If we choose to see this time as an opportunity, then we allow athletes to enter a place of self-discovery. Self-discovery is a trait Tom has always valued in his athletes, so he is intentional in reminding them during remote training. “I’m not right next to you any more, you’re going to have to figure some of this out on your own.” Tom reviews film to give motivation and guidance from afar, but it is ultimately on the athletes to make the most of their training sessions. That increased level of ownership might be life changing.
Still, it takes a talented coach to guide the ship from a distance. Tom is doing it as well as anyone out there. And he continues to give back.
It takes a talented coach to guide the ship from a distance. Tom is doing it as well as anyone out there.
The Good Athlete Project is hosting a one-of-a-kind online powerlifting event aimed at giving athletes hope, strength, and connection through the quarantine. Tom is dedicated to helping athletes excel in this event, so he has offered access to his programming:
“When athletes purchase the program they will get a welcome email to me inviting them to the program with instructions on downloading the app, and a link to a facebook page for those only on the program. This can serve as a forum for folks to ask questions about the programs, definitions, exercises, modifications, and just share whatever they feel like in a community type environment.

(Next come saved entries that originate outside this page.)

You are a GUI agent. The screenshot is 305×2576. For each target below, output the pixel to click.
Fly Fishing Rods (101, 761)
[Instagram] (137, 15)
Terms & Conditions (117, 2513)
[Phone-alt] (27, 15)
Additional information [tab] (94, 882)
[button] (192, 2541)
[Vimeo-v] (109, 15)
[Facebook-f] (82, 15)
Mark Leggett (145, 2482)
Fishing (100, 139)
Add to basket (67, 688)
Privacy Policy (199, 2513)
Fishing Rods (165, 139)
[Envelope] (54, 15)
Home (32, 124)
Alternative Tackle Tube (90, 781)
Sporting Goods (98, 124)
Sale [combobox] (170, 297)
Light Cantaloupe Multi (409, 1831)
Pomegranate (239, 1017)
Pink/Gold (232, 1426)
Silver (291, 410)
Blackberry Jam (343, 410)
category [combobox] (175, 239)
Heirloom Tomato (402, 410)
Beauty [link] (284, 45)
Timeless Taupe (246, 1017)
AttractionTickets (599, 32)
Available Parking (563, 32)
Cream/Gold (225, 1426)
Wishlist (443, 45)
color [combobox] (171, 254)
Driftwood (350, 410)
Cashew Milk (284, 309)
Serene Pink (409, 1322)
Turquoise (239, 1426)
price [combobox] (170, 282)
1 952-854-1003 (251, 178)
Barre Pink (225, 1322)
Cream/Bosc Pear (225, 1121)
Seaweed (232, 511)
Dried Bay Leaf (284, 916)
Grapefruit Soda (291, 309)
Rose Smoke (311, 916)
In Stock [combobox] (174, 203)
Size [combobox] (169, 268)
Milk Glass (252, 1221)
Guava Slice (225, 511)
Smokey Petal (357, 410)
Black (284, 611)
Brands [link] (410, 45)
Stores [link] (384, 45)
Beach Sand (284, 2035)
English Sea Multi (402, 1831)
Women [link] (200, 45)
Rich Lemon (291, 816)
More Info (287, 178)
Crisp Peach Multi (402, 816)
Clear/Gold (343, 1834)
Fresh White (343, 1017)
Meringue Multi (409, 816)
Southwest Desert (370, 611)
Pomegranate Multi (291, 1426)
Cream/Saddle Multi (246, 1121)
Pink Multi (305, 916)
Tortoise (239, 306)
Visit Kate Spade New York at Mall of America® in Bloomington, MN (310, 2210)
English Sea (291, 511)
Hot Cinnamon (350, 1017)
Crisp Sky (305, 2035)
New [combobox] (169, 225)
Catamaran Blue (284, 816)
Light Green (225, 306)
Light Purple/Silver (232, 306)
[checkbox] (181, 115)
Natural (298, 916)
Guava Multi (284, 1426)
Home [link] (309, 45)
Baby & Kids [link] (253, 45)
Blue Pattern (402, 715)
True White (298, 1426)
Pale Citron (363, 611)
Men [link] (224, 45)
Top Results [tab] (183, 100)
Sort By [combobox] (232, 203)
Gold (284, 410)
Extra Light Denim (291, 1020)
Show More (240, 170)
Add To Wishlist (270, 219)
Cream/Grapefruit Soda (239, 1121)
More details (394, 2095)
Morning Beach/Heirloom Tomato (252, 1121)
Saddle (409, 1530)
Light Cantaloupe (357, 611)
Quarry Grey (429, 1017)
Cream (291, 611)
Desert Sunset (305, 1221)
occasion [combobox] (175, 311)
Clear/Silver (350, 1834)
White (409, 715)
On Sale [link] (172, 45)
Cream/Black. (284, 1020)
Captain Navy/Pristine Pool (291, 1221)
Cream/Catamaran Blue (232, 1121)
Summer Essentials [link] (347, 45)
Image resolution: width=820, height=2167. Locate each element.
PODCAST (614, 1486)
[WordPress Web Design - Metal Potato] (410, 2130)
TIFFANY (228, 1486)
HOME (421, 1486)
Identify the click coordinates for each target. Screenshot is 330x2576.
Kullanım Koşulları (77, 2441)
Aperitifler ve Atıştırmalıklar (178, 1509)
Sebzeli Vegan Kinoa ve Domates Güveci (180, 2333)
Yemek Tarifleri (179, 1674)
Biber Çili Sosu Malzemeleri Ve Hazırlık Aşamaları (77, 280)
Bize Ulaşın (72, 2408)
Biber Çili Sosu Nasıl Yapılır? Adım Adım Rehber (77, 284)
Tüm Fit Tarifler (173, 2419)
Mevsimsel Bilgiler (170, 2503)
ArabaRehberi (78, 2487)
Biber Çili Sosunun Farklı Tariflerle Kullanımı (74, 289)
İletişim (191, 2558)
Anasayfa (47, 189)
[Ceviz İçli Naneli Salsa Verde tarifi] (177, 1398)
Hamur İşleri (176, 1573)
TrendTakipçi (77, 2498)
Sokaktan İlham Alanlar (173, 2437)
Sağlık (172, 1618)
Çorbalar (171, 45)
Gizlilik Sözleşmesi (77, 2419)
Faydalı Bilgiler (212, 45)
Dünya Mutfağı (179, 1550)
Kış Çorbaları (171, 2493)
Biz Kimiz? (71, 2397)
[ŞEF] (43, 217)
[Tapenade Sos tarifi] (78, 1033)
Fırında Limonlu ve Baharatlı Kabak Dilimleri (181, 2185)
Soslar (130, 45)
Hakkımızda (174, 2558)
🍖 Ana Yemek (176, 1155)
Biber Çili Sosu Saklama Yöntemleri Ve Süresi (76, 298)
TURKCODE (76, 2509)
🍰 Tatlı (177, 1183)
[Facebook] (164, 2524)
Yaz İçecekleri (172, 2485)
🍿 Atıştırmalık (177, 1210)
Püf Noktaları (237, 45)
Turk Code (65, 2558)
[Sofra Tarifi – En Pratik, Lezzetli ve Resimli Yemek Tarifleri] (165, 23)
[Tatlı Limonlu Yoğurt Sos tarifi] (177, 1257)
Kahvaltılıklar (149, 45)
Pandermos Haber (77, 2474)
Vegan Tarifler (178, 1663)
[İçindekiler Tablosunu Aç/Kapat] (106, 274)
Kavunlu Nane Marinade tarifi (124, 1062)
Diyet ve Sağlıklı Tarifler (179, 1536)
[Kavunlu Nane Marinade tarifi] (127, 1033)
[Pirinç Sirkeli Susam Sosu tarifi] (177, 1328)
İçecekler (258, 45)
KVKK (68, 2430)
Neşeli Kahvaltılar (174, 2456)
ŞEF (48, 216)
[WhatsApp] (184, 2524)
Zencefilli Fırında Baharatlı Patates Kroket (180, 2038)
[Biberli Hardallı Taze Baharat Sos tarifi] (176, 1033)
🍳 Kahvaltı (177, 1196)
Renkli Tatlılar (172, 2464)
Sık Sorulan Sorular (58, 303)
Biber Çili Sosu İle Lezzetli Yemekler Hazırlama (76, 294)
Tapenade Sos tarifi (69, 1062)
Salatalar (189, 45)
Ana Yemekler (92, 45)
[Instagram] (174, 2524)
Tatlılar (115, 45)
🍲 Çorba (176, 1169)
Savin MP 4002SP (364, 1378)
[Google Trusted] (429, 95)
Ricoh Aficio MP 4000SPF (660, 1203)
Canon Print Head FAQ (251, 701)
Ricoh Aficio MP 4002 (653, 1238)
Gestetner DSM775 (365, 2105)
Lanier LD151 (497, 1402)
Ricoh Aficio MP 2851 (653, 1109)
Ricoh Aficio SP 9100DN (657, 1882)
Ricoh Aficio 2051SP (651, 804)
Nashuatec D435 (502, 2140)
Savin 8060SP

I have been tinkering with my own variation of submaximal training and couldn’t think of a better time to roll this out. The program is based around 92.5% of their max which is the percentage I use as an opening attempt for my competitive lifters. It allows athletes to push without risking injury, creating that needed GPP in the competition movements, and allows for auto-regulation on the athlete’s part so they can learn when and where they can push themselves and when to pull back.”
The program works. In addition to being a champion himself, Tom has produced championship strength athletes at his gym. If you’re looking for a boost, sign up today: https://thestrengthagenda.pushpress.com/open/subscribe/50f3
Why is Tom giving back to young athletes? Because “the barbell changed [his] life.” He found the weightroom in high school, when he says he was not the most talented athlete, but willing to work hard. He worked hard. Now he’s an elite strength athlete.
The barbell changed Tom Sroka’s life and he wants to support the same experience in others.
Wherever you get your training plan from, be sure to stick to it. Consistency matters. Intensity matters. The community of strength matters (even if it’s from a distance).
Hope to see you all in the upcoming virtual powerlifting meet. Until then, remember to stay healthy, stay connected, and stay strong!